Neurotransmitters such as glutamate, serotonin and adenosine can modulate the effects of dopamine at the level of DARPP-32 phosphorylation. The activity of DARPP-32 is regulated at multiple phosphorylation sites. Dopamine binding to D1 GPCR receptors activates adenylyl cyclase through G-protein alpha(olf) (Golfalpha) subunits leading to the elevation of cAMP levels and activation of protein kinase A (PKA). Dopamine binding to D2 GPCR receptors lowers cAMP levels by inhibiting adenylyl cyclase through G-protein alpha(i) (Gαi) subunits. PKA and/or protein kinase G (PKG) phosphorylate DARPP-32 at Thr-34 and convert DARPP-32 into a potent inhibitor of the multifunctional Ser/Thr protein phosphatase-1, catalytic subunit (PP1c). PKA is inhibited by DARPP-32 that is phosphorylated at Thr-75. Cdk5 is a primary kinase responsible for phosphorylation of Thr-75 on DARPP-32.

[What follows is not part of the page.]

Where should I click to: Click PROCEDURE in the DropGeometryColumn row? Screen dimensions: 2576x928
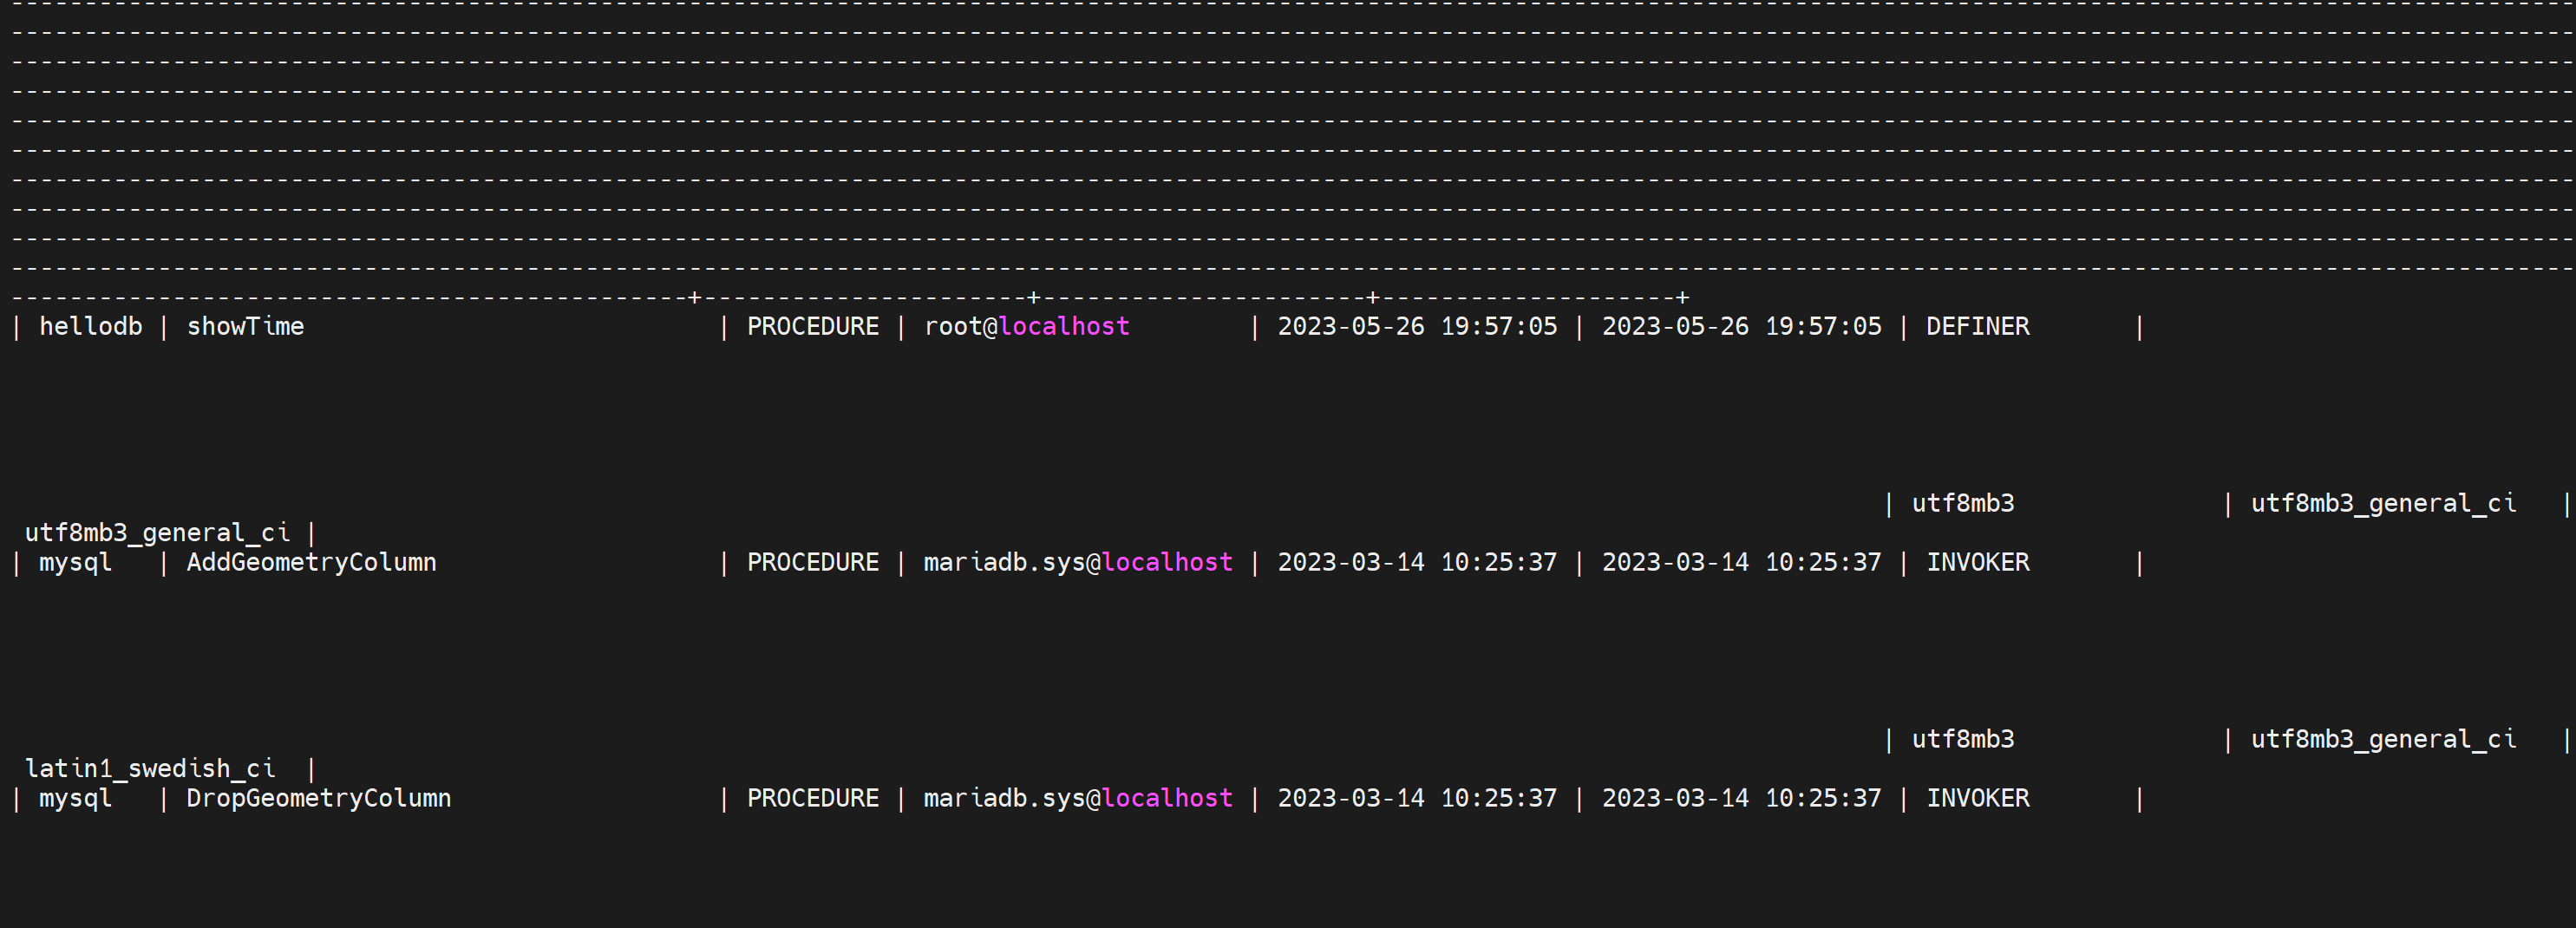tap(812, 799)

Glutamate regulates the action of DARPP-32 and balances the dopaminergic input signals via a complex interplay of at least five temporally important ionotropic (NMDA/AMPA), and metabotropic glutamate (mGlu) receptors signaling pathways. Three pathways driven by NMDA and AMPA receptors involve: nitric oxide (NO)/cGMP/protein kinase G (PKG) (Thr-34up); calcium/calcineurin (Thr-34down); and calcium/PP-2A (Thr-75down); and two pathways driven by mGlu isotype receptors; phospholipase C (PLC)/ERK signaling (Thr-34up) and PLC/CK1/Cdk5 signaling (Thr-75up) modulate DARPP-32. Two of these pathways: PP-2B and PLC/CK1/Cdk5 are antagonistic to dopamine D1 receptor DARPP-32 signaling. DARPP-32 is dephosphorylated at Thr-34 by calcium activation of the protein phosphatase-2B (PP-2B) (calcineurin). Glutamate acting through N-methyl-D-aspartate (NMDA) receptors promotes elevation of intracellular calcium and activation of calcineurin. Group I mGlu-1 receptors stimulate phospholipase C (PLC)/CK1/Cdk5. Casein kinase I inhibits the dephosphorylation of Thr-34 by calcineurin.